*Problem statement*
Can you reproduce the records below word for word, keeping every line as it appears?

━━━━

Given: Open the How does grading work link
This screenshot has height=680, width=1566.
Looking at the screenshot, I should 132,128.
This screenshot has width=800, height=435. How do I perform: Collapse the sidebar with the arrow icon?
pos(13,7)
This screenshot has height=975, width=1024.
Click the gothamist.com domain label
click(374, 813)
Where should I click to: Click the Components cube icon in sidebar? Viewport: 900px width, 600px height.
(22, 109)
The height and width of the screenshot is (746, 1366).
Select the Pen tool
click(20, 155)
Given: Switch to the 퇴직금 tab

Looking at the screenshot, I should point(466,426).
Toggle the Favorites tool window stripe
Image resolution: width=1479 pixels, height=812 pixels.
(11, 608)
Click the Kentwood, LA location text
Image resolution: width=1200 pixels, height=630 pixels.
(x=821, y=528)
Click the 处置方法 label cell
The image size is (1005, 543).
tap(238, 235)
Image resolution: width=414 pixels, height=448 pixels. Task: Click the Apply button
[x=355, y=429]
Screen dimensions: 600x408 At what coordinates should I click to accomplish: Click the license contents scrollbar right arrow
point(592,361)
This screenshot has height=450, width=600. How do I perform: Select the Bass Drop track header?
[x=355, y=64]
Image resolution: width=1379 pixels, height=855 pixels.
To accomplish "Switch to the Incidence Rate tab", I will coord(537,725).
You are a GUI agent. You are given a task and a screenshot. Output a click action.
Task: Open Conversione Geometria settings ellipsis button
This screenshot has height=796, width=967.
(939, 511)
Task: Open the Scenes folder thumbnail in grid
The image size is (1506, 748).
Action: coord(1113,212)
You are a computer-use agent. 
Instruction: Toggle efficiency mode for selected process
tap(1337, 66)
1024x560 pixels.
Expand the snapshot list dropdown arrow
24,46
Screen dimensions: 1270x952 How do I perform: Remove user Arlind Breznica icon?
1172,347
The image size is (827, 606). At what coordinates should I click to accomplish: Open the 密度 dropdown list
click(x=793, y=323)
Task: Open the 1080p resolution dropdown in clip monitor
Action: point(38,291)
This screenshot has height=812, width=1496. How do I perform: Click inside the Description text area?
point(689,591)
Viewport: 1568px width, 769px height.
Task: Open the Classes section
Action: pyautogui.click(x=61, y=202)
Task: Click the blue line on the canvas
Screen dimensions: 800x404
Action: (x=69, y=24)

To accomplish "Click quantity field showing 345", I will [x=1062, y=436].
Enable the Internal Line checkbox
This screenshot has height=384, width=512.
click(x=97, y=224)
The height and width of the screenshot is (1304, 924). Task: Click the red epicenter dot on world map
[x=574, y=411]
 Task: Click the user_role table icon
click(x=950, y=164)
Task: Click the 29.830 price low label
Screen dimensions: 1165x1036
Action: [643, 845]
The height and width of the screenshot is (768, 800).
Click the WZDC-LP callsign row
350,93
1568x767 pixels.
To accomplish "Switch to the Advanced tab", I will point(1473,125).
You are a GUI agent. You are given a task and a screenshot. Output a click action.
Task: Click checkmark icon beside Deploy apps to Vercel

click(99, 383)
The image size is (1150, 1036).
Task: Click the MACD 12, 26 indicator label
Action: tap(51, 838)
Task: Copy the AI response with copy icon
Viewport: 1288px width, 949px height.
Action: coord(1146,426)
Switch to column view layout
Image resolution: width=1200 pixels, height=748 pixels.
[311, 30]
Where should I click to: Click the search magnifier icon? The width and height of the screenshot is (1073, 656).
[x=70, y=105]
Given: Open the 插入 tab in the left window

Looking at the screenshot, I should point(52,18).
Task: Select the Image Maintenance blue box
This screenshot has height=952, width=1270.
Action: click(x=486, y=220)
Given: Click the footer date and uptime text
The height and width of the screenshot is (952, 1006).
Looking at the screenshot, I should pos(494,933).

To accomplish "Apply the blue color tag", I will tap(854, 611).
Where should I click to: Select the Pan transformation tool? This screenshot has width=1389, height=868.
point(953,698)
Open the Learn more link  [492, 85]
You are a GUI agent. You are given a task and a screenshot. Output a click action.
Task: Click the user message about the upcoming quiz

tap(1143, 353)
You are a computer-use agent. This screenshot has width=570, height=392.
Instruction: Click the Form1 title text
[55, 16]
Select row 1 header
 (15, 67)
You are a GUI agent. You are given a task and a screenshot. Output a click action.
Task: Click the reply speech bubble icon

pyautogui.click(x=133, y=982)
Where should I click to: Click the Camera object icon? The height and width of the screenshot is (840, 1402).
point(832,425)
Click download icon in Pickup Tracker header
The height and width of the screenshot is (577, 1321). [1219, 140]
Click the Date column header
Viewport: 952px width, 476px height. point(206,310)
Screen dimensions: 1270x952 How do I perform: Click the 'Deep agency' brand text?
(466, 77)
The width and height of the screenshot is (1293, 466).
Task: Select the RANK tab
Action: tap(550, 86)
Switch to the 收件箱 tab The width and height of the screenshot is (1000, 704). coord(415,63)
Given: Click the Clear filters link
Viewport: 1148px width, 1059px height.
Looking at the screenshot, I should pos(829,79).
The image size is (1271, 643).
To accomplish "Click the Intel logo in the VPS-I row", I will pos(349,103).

━━━━

*Expected output*
Given: Open the How does grading work link
This screenshot has height=680, width=1566.
Looking at the screenshot, I should 132,128.
This screenshot has width=800, height=435. How do I perform: Collapse the sidebar with the arrow icon?
pos(13,7)
This screenshot has height=975, width=1024.
Click the gothamist.com domain label
click(374, 813)
Where should I click to: Click the Components cube icon in sidebar? Viewport: 900px width, 600px height.
(22, 109)
The height and width of the screenshot is (746, 1366).
Select the Pen tool
click(20, 155)
Given: Switch to the 퇴직금 tab

Looking at the screenshot, I should point(466,426).
Toggle the Favorites tool window stripe
Image resolution: width=1479 pixels, height=812 pixels.
(11, 608)
Click the Kentwood, LA location text
Image resolution: width=1200 pixels, height=630 pixels.
(x=821, y=528)
Click the 处置方法 label cell
The image size is (1005, 543).
tap(238, 235)
Image resolution: width=414 pixels, height=448 pixels. Task: Click the Apply button
[x=355, y=429]
Screen dimensions: 600x408 At what coordinates should I click to accomplish: Click the license contents scrollbar right arrow
point(592,361)
This screenshot has height=450, width=600. How do I perform: Select the Bass Drop track header?
[x=355, y=64]
Image resolution: width=1379 pixels, height=855 pixels.
To accomplish "Switch to the Incidence Rate tab", I will coord(537,725).
You are a GUI agent. You are given a task and a screenshot. Output a click action.
Task: Open Conversione Geometria settings ellipsis button
This screenshot has height=796, width=967.
(939, 511)
Task: Open the Scenes folder thumbnail in grid
The image size is (1506, 748).
Action: coord(1113,212)
You are a computer-use agent. 
Instruction: Toggle efficiency mode for selected process
tap(1337, 66)
1024x560 pixels.
Expand the snapshot list dropdown arrow
24,46
Screen dimensions: 1270x952 How do I perform: Remove user Arlind Breznica icon?
1172,347
The image size is (827, 606). At what coordinates should I click to accomplish: Open the 密度 dropdown list
click(x=793, y=323)
Task: Open the 1080p resolution dropdown in clip monitor
Action: point(38,291)
This screenshot has height=812, width=1496. How do I perform: Click inside the Description text area?
point(689,591)
Viewport: 1568px width, 769px height.
Task: Open the Classes section
Action: pyautogui.click(x=61, y=202)
Task: Click the blue line on the canvas
Screen dimensions: 800x404
Action: (x=69, y=24)

To accomplish "Click quantity field showing 345", I will [x=1062, y=436].
Enable the Internal Line checkbox
This screenshot has height=384, width=512.
click(x=97, y=224)
The height and width of the screenshot is (1304, 924). Task: Click the red epicenter dot on world map
[x=574, y=411]
 Task: Click the user_role table icon
click(x=950, y=164)
Task: Click the 29.830 price low label
Screen dimensions: 1165x1036
Action: [643, 845]
The height and width of the screenshot is (768, 800).
Click the WZDC-LP callsign row
350,93
1568x767 pixels.
To accomplish "Switch to the Advanced tab", I will point(1473,125).
You are a GUI agent. You are given a task and a screenshot. Output a click action.
Task: Click checkmark icon beside Deploy apps to Vercel

click(99, 383)
The image size is (1150, 1036).
Task: Click the MACD 12, 26 indicator label
Action: tap(51, 838)
Task: Copy the AI response with copy icon
Viewport: 1288px width, 949px height.
Action: coord(1146,426)
Switch to column view layout
Image resolution: width=1200 pixels, height=748 pixels.
[311, 30]
Where should I click to: Click the search magnifier icon? The width and height of the screenshot is (1073, 656).
[x=70, y=105]
Given: Open the 插入 tab in the left window

Looking at the screenshot, I should point(52,18).
Task: Select the Image Maintenance blue box
This screenshot has height=952, width=1270.
Action: click(x=486, y=220)
Given: Click the footer date and uptime text
The height and width of the screenshot is (952, 1006).
Looking at the screenshot, I should pos(494,933).

To accomplish "Apply the blue color tag", I will tap(854, 611).
Where should I click to: Select the Pan transformation tool? This screenshot has width=1389, height=868.
point(953,698)
Open the Learn more link  [492, 85]
You are a GUI agent. You are given a task and a screenshot. Output a click action.
Task: Click the user message about the upcoming quiz

tap(1143, 353)
You are a computer-use agent. This screenshot has width=570, height=392.
Instruction: Click the Form1 title text
[55, 16]
Select row 1 header
 (15, 67)
You are a GUI agent. You are given a task and a screenshot. Output a click action.
Task: Click the reply speech bubble icon

pyautogui.click(x=133, y=982)
Where should I click to: Click the Camera object icon? The height and width of the screenshot is (840, 1402).
point(832,425)
Click download icon in Pickup Tracker header
The height and width of the screenshot is (577, 1321). [1219, 140]
Click the Date column header
Viewport: 952px width, 476px height. point(206,310)
Screen dimensions: 1270x952 How do I perform: Click the 'Deep agency' brand text?
(466, 77)
The width and height of the screenshot is (1293, 466).
Task: Select the RANK tab
Action: tap(550, 86)
Switch to the 收件箱 tab The width and height of the screenshot is (1000, 704). coord(415,63)
Given: Click the Clear filters link
Viewport: 1148px width, 1059px height.
Looking at the screenshot, I should pos(829,79).
The image size is (1271, 643).
To accomplish "Click the Intel logo in the VPS-I row", I will pos(349,103).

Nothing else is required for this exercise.